In the News – Restoration Robotics and the Automated Hair Transplant
From the article:
A robot that can pluck and move individual hair follicles on a person’s head makes hair transplants look more natural than those performed by humans, a US company claims.
The robot can also perform the procedure twice as fast as human clinicians, with less pain and scarring for the patient, says Restoration Robotics of Mountain View, California.
Read the full text at NewScientist.com – Surgical robot gives hair transplants a natural look
I am well aware of Restoration Robotics. They approached me a year or so ago to obtain rights to use our U.S. Patent to perform such surgery. Dr. Pak was the engineer back in 1998 when he helped me design the first prototype. I am eager to finally see this project get on its way.
I must disclose that if they succeed, I have a financial interest in their success from the license grant.
Dr. Rassman:
how is it going with Restoration robotics?
I heard about this company at the JP Morgan conference two years ago
Paul
I found out about this in a Robotics Book crediting Restoration Robotics, Inc. “Robotics and Automation Handbook” Thomas R. Kurfess.

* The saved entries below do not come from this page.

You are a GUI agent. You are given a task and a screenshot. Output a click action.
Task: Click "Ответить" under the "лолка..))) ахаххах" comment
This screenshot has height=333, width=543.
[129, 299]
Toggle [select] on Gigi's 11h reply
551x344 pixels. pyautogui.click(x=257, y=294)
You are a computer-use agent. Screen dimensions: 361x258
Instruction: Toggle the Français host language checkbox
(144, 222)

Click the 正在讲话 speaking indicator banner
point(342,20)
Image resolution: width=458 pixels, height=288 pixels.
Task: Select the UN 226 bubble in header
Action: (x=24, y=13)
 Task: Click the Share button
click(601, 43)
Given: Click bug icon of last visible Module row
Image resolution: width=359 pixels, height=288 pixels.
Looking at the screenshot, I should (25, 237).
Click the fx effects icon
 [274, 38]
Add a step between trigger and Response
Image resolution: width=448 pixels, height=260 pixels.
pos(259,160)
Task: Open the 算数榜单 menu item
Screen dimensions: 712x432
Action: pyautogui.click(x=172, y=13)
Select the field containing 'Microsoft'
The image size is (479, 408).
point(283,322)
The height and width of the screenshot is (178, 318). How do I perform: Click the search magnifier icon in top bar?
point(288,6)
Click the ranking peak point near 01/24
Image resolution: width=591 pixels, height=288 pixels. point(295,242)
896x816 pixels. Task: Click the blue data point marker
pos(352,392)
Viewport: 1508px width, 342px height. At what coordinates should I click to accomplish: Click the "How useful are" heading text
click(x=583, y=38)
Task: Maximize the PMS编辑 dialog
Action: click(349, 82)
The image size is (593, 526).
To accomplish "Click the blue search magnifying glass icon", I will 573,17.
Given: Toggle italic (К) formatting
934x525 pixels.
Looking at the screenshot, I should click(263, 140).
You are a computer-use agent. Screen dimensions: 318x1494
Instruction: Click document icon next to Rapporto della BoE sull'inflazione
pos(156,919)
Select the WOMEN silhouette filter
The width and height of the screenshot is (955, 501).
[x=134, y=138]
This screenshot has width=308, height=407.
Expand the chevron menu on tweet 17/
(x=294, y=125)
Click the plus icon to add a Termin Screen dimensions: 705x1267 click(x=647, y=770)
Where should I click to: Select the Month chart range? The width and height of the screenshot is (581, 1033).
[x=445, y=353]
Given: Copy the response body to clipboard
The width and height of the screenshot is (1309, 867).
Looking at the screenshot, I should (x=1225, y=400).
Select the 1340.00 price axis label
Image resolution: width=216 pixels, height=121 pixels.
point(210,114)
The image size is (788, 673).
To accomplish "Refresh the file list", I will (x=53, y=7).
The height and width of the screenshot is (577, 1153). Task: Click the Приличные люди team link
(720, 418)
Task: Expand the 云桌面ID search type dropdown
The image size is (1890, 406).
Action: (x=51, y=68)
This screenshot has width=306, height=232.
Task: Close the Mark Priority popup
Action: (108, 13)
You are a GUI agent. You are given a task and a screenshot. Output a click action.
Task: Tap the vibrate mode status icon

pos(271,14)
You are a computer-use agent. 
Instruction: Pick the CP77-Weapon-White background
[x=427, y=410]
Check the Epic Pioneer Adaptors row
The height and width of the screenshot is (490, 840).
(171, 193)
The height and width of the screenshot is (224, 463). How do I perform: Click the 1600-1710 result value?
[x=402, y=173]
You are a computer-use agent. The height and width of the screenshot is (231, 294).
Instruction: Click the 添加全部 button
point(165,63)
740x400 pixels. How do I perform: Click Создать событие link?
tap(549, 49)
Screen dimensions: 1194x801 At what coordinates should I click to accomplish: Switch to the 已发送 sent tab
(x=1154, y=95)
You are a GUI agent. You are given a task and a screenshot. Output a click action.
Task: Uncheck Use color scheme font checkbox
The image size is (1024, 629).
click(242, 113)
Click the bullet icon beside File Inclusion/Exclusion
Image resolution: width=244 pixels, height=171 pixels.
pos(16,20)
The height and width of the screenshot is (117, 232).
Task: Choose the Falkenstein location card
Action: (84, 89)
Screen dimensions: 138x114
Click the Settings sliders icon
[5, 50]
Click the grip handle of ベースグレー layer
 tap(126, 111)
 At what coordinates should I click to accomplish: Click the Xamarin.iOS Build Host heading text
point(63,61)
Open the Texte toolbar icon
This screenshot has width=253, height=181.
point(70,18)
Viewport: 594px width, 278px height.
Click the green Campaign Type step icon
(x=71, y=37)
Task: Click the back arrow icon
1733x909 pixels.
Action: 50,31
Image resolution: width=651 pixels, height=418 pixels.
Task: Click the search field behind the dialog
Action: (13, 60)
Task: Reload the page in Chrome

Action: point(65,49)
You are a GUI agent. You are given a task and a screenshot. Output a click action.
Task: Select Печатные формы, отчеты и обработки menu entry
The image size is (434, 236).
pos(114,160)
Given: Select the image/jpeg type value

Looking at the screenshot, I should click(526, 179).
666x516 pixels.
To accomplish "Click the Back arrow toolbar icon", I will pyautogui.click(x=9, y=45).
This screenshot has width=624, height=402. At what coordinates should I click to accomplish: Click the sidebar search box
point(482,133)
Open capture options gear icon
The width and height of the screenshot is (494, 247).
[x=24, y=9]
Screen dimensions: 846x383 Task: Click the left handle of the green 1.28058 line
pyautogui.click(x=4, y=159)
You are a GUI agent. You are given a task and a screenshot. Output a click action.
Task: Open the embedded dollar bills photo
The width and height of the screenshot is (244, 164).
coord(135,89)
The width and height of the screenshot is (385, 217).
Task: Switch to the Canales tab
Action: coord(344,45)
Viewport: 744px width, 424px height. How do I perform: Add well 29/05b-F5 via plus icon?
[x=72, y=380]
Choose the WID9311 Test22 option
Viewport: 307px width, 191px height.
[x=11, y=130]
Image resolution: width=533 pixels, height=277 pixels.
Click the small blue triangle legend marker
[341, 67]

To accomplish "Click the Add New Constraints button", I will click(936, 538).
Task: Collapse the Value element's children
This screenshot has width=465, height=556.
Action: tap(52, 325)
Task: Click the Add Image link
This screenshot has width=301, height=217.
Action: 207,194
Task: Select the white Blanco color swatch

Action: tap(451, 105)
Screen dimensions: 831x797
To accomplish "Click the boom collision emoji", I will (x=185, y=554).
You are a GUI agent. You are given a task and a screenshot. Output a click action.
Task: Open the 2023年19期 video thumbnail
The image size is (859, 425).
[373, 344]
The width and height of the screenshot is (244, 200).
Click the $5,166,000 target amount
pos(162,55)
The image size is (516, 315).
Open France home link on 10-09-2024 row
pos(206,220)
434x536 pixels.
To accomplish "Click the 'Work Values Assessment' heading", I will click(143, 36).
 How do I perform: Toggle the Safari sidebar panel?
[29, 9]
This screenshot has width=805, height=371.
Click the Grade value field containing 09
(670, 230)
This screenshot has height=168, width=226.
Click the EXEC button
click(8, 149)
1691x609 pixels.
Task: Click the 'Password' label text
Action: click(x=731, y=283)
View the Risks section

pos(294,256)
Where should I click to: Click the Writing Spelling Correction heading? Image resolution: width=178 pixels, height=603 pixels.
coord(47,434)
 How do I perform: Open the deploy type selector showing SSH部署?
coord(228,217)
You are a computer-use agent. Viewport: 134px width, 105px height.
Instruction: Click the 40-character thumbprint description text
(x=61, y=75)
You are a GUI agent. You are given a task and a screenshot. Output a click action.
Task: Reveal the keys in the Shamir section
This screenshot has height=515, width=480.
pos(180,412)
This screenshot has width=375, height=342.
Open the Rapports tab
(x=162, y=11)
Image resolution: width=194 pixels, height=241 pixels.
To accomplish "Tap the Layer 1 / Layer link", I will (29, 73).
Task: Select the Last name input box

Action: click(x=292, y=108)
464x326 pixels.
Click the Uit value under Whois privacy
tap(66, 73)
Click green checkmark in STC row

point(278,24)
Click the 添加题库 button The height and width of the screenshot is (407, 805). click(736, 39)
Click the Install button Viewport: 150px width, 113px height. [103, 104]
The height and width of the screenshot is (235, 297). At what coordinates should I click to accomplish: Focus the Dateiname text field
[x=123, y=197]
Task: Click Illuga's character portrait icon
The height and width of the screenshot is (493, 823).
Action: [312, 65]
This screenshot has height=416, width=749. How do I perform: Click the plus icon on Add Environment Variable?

The unit seems very promising. I would imagine the system uses a vision system with two micro cameras. The procedure is still very new Follicular Transplantation that is. Since every human head is different it would require a set of surface to below surface scans to determine optimal skin penetration depths at respectivly changing areas of the surface. The robotic tool would also have to measure and pick the various follicle sizes in order to select the appropriate follicle size / area.
All this to define an exactly natural look that would in deed last for a very long time. Can all the necessary parameters be integrated into a restoration system? Will it then be considered to the patient so they may pick and choose the various if not all the settings? How will this be marketed because it falls into cosmetic surgery thus the rules would be significantly different if the surgeon and technicians role would be secondary?